MobA: Multifaceted Memory-Enhanced Adaptive Planning for Efficient Mobile Task Automation

Published 17 Oct 2024 in cs.MA, cs.AI, cs.CL, and cs.HC | (2410.13757v3)

Abstract: Existing Multimodal LLM (MLLM)-based agents face significant challenges in handling complex GUI (Graphical User Interface) interactions on devices. These challenges arise from the dynamic and structured nature of GUI environments, which integrate text, images, and spatial relationships, as well as the variability in action spaces across different pages and tasks. To address these limitations, we propose MobA, a novel MLLM-based mobile assistant system. MobA introduces an adaptive planning module that incorporates a reflection mechanism for error recovery and dynamically adjusts plans to align with the real environment contexts and action module's execution capacity. Additionally, a multifaceted memory module provides comprehensive memory support to enhance adaptability and efficiency. We also present MobBench, a dataset designed for complex mobile interactions. Experimental results on MobBench and AndroidArena demonstrate MobA's ability to handle dynamic GUI environments and perform complex mobile tasks.
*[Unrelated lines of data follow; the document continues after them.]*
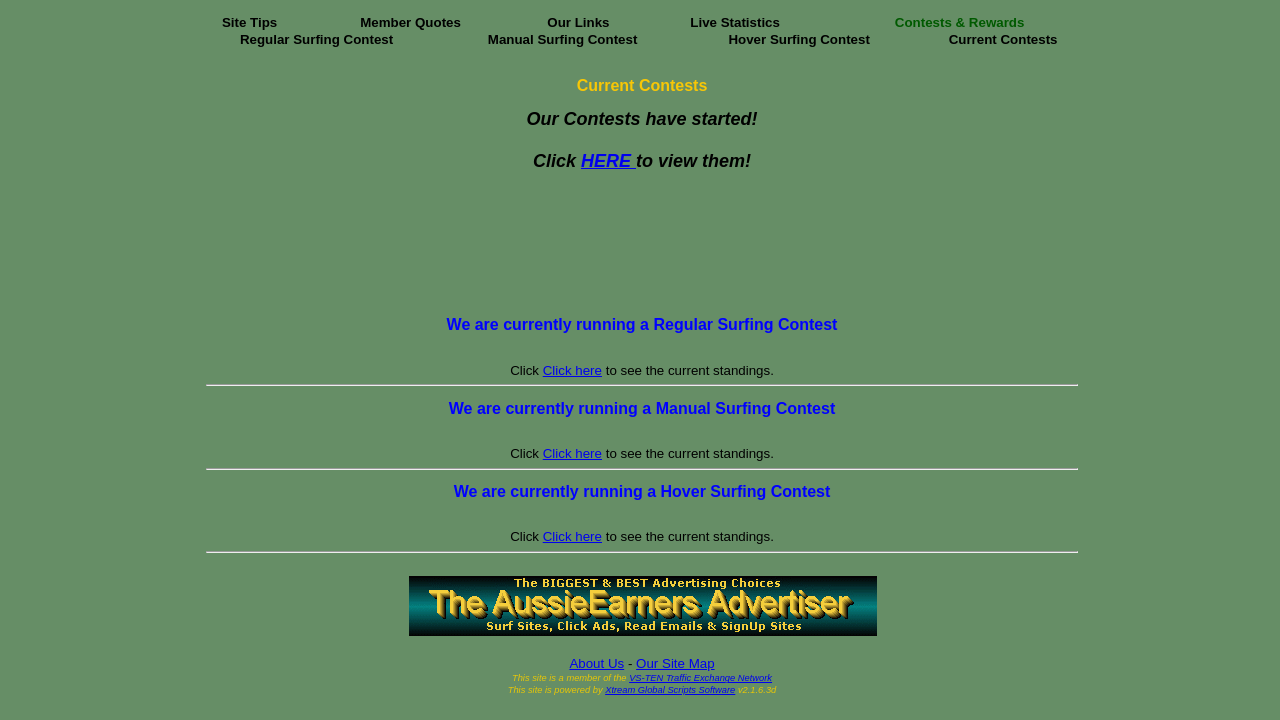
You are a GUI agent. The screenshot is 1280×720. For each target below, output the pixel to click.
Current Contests (1003, 39)
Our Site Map (675, 663)
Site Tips (249, 22)
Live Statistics (735, 22)
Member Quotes (410, 22)
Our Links (578, 22)
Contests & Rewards (960, 22)
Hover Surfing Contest (798, 39)
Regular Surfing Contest (316, 39)
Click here (572, 370)
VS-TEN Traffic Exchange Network (700, 678)
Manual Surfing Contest (563, 39)
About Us (596, 663)
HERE (608, 161)
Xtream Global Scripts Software (670, 690)
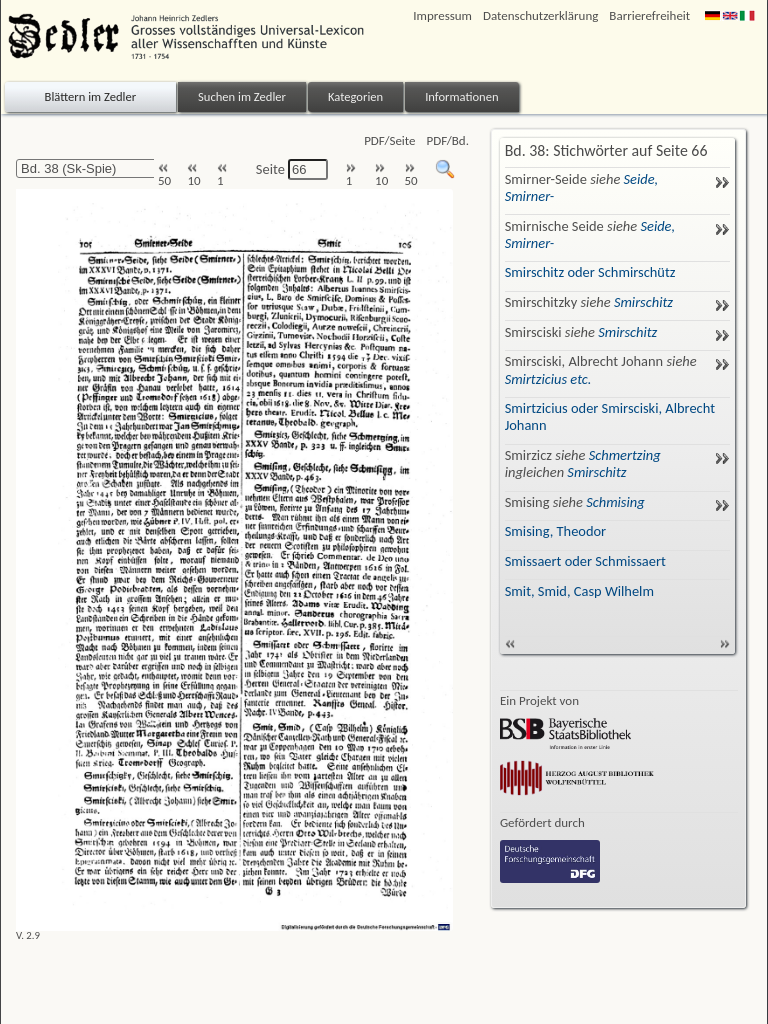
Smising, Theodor (556, 531)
Abstract PDF HTML Upgrade to Chat

Summary

The paper introduces a two-level agent architecture that breaks down complex mobile tasks using MLLMs.
MobA employs a Global and Local Agent framework with task decomposition and a double-reflection mechanism to enhance decision-making.
Evaluated on MobBench, MobA achieves a 66.2% milestone score, outperforming traditional mobile automation assistants.

Overview of "-0.35 MobA: A Two-Level Agent System for Efficient Mobile Task Automation"

The paper introduces "MobA," an agent system that leverages multimodal LLMs (MLLMs) to enhance mobile task automation. MobA is structured around a two-level architecture comprising a Global Agent (GA) and a Local Agent (LA). This approach addresses the limitations encountered by traditional smart assistants and model-based screen agents, which often falter due to complex interfaces and inadequate decision-making capabilities.

Key Components and Methodology

Two-Level Agent Architecture: The Global Agent interprets commands and plans tasks by breaking them into simpler sub-tasks, whereas the Local Agent focuses on executing these actions via function calls. This architectural division mirrors human cognitive processes, allowing for more efficient multitasking and better system efficiency.
Task Decomposition and Execution: MobA employs a sophisticated task planning pipeline involving task decomposition, feasibility assessment, and result validation. Tasks are divided into sub-tasks, enabling the agent to handle complex commands through a structured, step-by-step approach. This results in significant improvements in task execution efficiency and completion rates.
Memory Module: MobA incorporates a multi-aspect memory system to enhance adaptability and reduce redundancy by learning from historical experiences. This includes not only task execution data but also user preferences and application-specific knowledge, providing a robust foundation for decision-making.
Double-Reflection Mechanism: This mechanism allows MobA to assess task feasibility before execution and evaluate success afterward, preventing ineffective actions and facilitating error correction.

Evaluation and Results

The paper reports MobA's evaluation using "MobBench," a test set with 50 real-life tasks varying in complexity. MobA achieved a milestone score rate of 66.2%, outperforming other baseline systems by a substantial margin. This underscores the efficacy of the two-level agent architecture and the integration of MLLM capabilities in task planning and execution.

Implications and Future Work

Theoretically, MobA's approach demonstrates how MLLMs can be effectively utilized in mobile automation tasks, providing a framework for intelligent agent systems that combine structured task decomposition with adaptive learning. Practically, MobA represents a significant advancement in mobile assistants, enhancing their ability to manage complex, real-world tasks.

Future developments could aim to optimize task decomposition algorithms, refine memory retrieval strategies, and enhance the system's capability to handle dynamic mobile environments. Furthermore, as MLLMs continue to evolve, their integration into systems like MobA could expand the potential of mobile assistants, providing more seamless and efficient user experiences.

In summary, MobA goes beyond traditional task automation systems by incorporating advanced reasoning, planning, and memory capabilities, setting a new standard for mobile task automation. This aligns with the growing need for more responsive and intelligent systems in mobile technology.